Un’originale sentenza della Corte chiarisce che non configura reato offrire una modica somma di denaro ad un ufficiale di Polizia per evitare di dover pagare una multa
di Daniela Sarno
Alzi la mano chi non ha mai desiderato tentare il tutto per tutto per poter sfuggire ad una multa troppo salata, dopo essere stato fermato ad un posto di blocco ed aver infranto il Codice della strada. Un modo piuttosto semplice e (a detta della Corte di Cassazione) del tutto lecito, per convincere il pubblico ufficiale a chiudere un occhio, è quello di offrirgli una somma di denaro non molto elevata.
Strano ma vero: è quanto accaduto ad un uomo di 38 anni che, dopo essere stato fermato dalla Polizia mentre era alla guida della propria autovettura in stato di ebbrezza, ha corrisposto 100 euro al poliziotto per dissuaderlo dall’infliggergli una multa cospicua. Condannato in primo e in secondo grado per il reato di corruzione di cui all’articolo 322 del Codice Penale, l’imputato ha avanzato ricorso, lamentando il fatto che la propria offerta non avesse alcuna potenzialità corruttiva in quanto non seria. Innanzitutto il comportamento dell’automobilista non appariva assolutamente ragionato e consapevole: versava in palese stato di ubriachezza, tanto da aver provocato un incidente e da mostrare palesi difficoltà ad articolare il linguaggio.
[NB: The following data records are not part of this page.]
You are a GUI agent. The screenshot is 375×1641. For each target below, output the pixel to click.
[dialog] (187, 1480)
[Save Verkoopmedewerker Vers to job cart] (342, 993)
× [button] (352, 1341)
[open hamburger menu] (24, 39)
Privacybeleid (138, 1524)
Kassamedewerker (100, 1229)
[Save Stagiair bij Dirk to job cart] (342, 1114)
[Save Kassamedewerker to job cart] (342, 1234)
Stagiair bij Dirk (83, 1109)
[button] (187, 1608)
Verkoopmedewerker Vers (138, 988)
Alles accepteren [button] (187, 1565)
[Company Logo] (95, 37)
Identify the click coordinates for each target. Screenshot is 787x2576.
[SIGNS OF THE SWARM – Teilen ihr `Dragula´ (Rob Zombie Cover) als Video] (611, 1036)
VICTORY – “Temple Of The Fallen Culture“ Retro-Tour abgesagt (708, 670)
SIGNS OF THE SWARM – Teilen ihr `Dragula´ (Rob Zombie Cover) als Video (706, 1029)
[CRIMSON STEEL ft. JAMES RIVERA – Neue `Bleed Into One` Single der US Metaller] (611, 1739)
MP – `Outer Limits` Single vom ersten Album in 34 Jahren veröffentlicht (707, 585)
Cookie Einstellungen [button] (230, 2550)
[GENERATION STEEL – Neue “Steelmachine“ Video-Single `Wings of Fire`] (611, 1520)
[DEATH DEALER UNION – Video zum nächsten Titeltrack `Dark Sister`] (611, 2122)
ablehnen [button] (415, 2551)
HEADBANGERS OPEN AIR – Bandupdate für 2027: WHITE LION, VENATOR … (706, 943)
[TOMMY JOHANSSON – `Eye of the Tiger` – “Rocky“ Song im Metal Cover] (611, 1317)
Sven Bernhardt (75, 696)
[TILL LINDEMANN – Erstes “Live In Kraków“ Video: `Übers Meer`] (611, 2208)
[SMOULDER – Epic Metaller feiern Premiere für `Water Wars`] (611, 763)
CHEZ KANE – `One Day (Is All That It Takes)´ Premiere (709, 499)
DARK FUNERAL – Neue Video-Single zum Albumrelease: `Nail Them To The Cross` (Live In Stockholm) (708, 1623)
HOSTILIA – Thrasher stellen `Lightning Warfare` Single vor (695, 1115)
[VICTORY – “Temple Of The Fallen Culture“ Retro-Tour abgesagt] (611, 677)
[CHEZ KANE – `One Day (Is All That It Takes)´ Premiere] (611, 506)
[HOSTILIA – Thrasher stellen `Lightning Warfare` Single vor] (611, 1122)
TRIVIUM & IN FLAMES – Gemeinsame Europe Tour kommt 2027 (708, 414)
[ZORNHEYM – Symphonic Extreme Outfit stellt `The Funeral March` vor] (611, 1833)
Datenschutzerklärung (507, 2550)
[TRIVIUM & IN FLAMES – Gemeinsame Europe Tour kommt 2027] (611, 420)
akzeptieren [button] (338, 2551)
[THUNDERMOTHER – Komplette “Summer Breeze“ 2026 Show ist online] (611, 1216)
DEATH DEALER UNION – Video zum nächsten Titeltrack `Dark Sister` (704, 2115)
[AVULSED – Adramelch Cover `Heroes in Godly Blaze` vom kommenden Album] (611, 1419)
Per di più, la somma di 100 euro risultava essere troppo modesta per avere un effettivo impatto sulla psiche del poliziotto, non potendosi escludere che l’imputato non volesse in realtà semplicemente pagare la sanzione pecuniaria scaturente dall’illecito riscontrato a suo carico.
La Cassazione, con la sentenza numero 1935 del 2016, ha in effetti riconosciuto che la condotta del ricorrente non era tale da integrare il reato di corruzione. Il motivo è che tale crimine deve necessariamente fondarsi su specifici presupposti, quali un’adeguata serietà ed idoneità a turbare psicologicamente l’ufficiale di Polizia. La Suprema Corte ha dunque accolto le ragioni della parte impugnante, annullando senza rinvio la precedente sentenza di condanna d’appello per insussistenza del fatto. Nello specifico, la Corte ha dichiarato che “la mancanza di serietà dell’offerta e l’inidoneità della condotta a ledere ovvero a porre a repentaglio l’oggetto giuridico dell’articolo 322 del Codice Penale elide la rilevanza penale del fatto”.
La sentenza desta alcune perplessità, a partire dalle non poche difficoltà cui si va incontro per stabilire quando la cifra offerta abbia una misura tale da incidere in maniera effettiva sull’integrità della persona. Sembrerebbe necessaria almeno la predisposizione di alcuni parametri e schemi cui fare riferimento e che evitino decisioni eccessivamente discrezionali da parte dei giudici.